╭─ DATA EXCERPTS

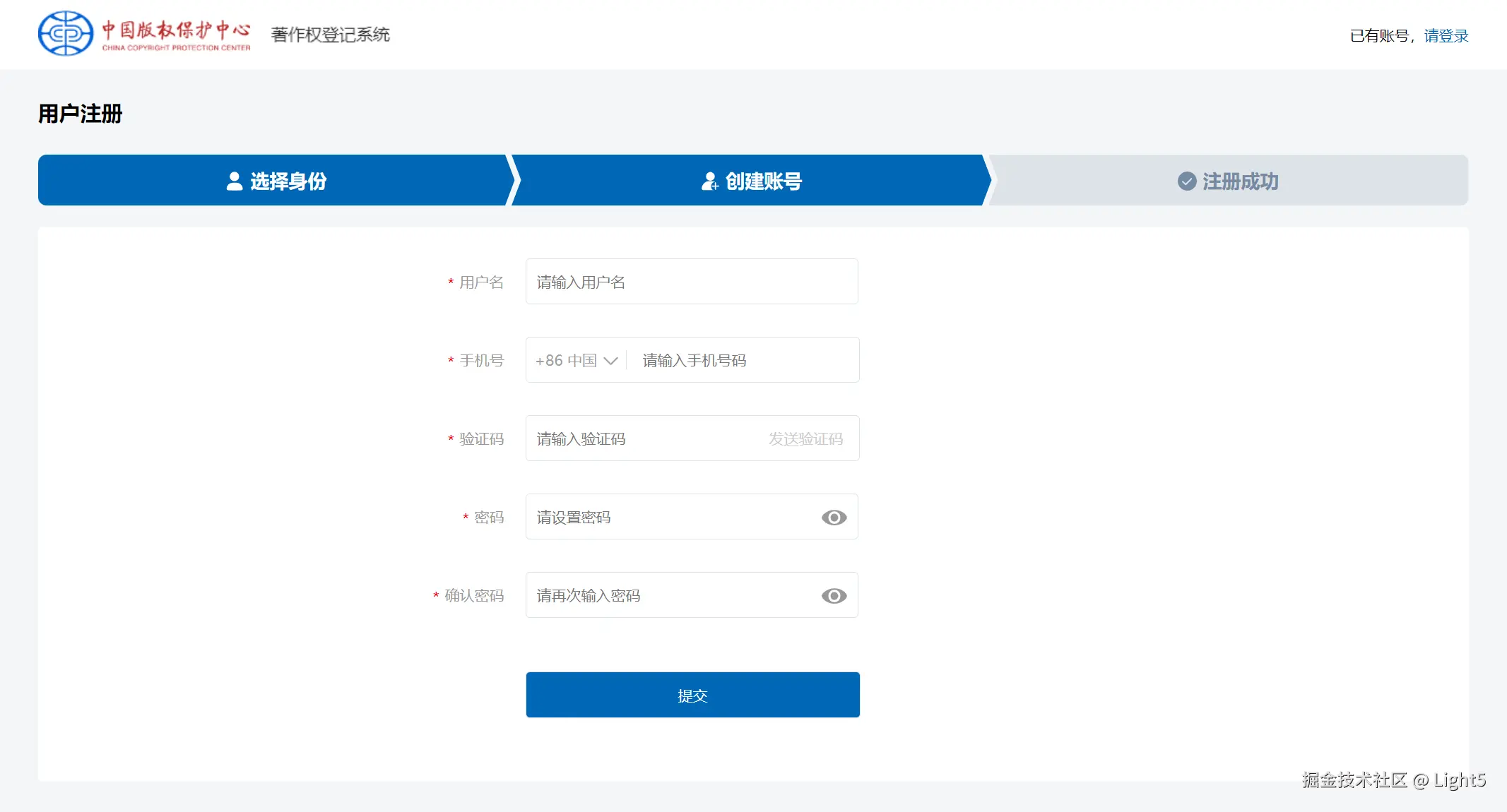Focus the 请输入用户名 username field
This screenshot has height=812, width=1507.
pyautogui.click(x=691, y=282)
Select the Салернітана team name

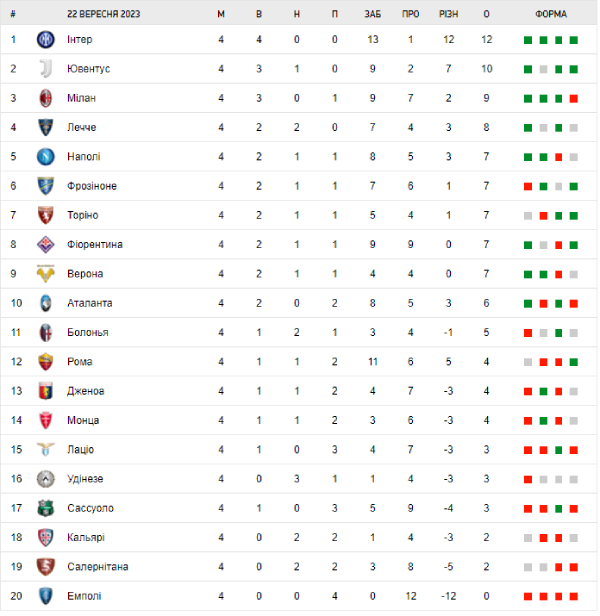(x=96, y=567)
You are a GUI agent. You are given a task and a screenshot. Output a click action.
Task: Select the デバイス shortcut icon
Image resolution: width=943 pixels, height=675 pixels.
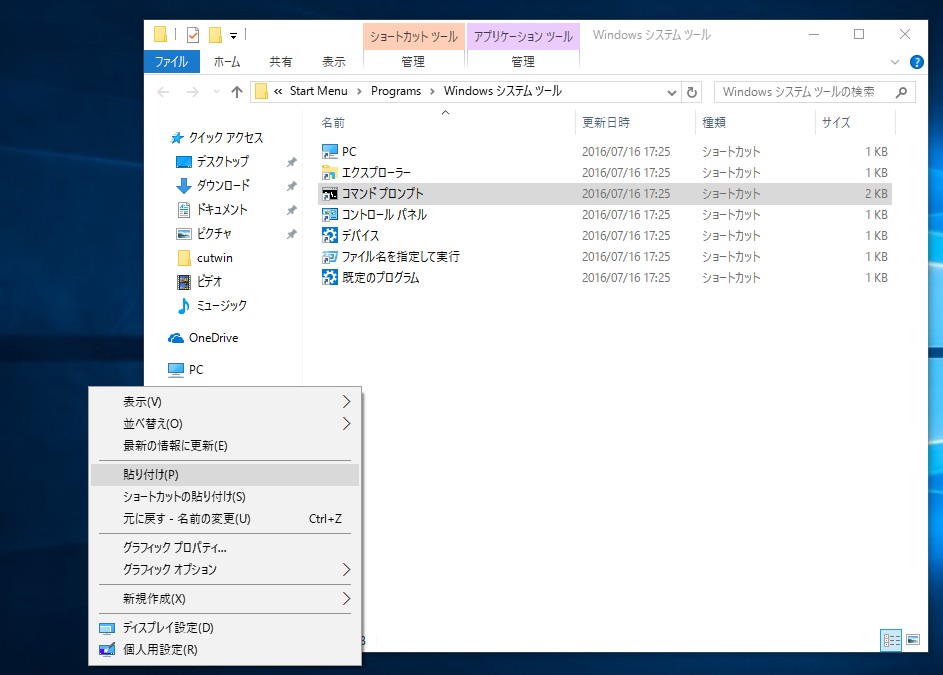(330, 236)
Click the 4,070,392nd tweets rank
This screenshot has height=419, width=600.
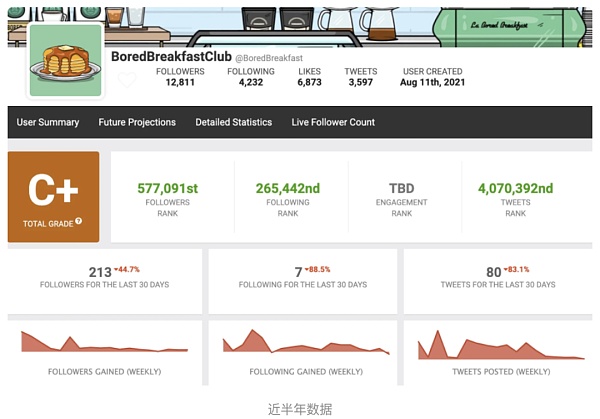(514, 188)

╰─

PROBLEM DETAILS: Starting with the line that contains "Click the 4,070,392nd tweets rank" and going on through the end of the data, set out each line as a Markdown table with the columns Row and Line. Skip blank lines and leave the pictures out.

SOLUTION:
| Row | Line |
|---|---|
| 1 | Click the 4,070,392nd tweets rank |
| 2 | This screenshot has height=419, width=600. |
| 3 | (514, 188) |